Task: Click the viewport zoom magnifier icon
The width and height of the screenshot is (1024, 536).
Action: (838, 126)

---

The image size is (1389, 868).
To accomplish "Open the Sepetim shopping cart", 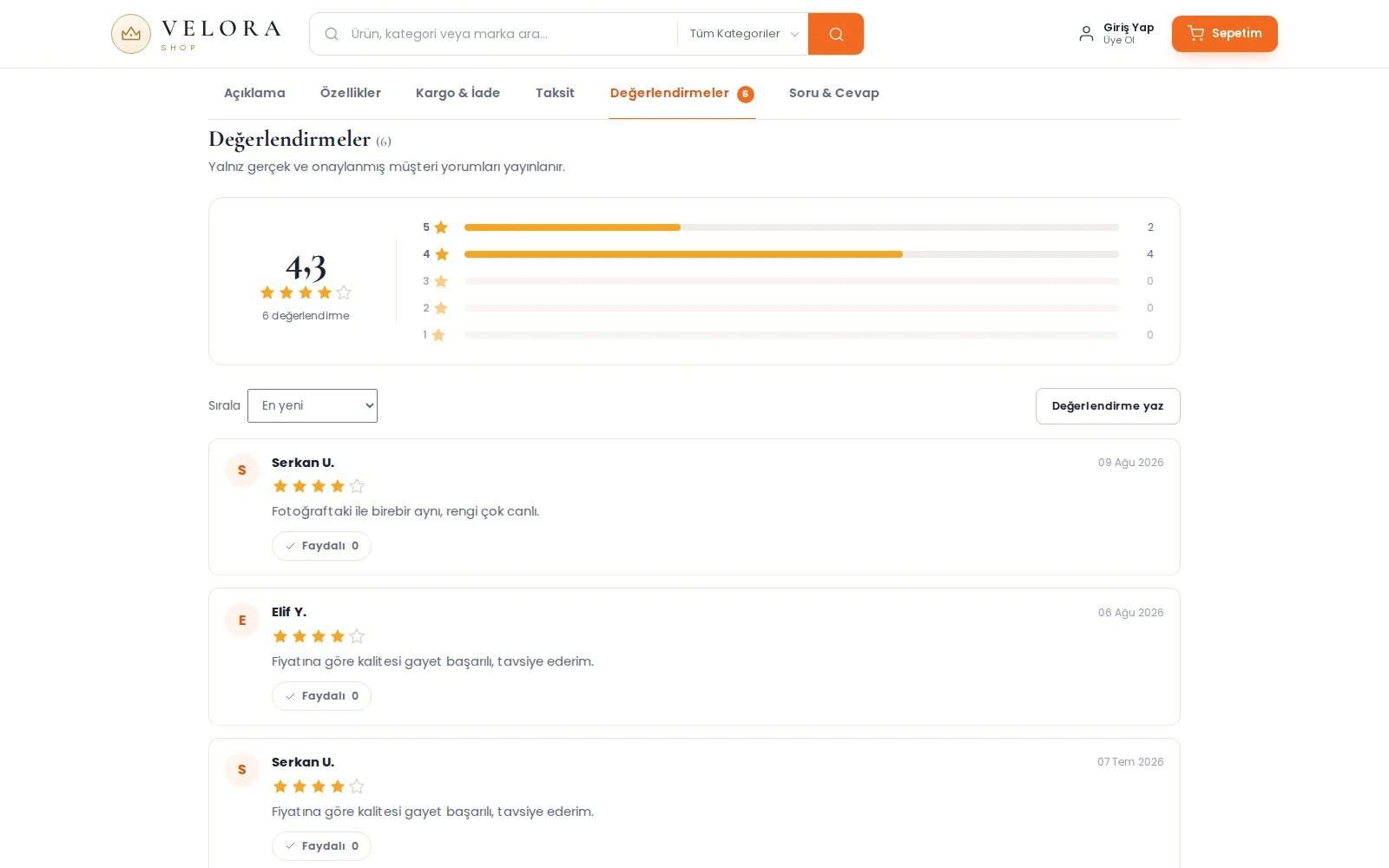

---

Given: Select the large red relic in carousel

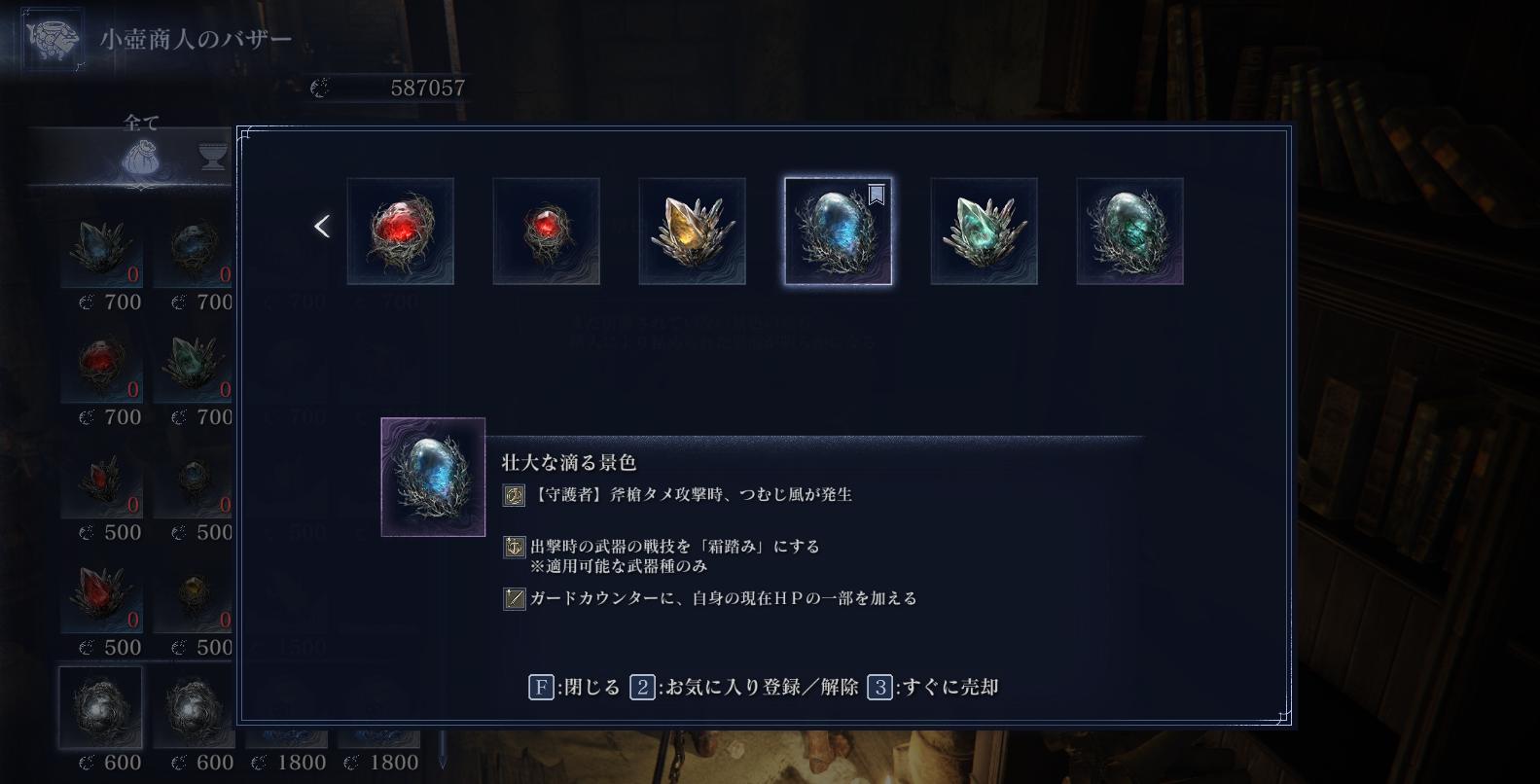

• [ABOUT THIS TASK]
Every line above in the stretch from the one with "The image size is (1389, 868)." through the one with "the Sepetim shopping" is to be transcribed exactly, ends included. No picture is copied.

• [RESULT FOR THIS TASK]
The image size is (1389, 868).
To accomplish "Open the Sepetim shopping cart", 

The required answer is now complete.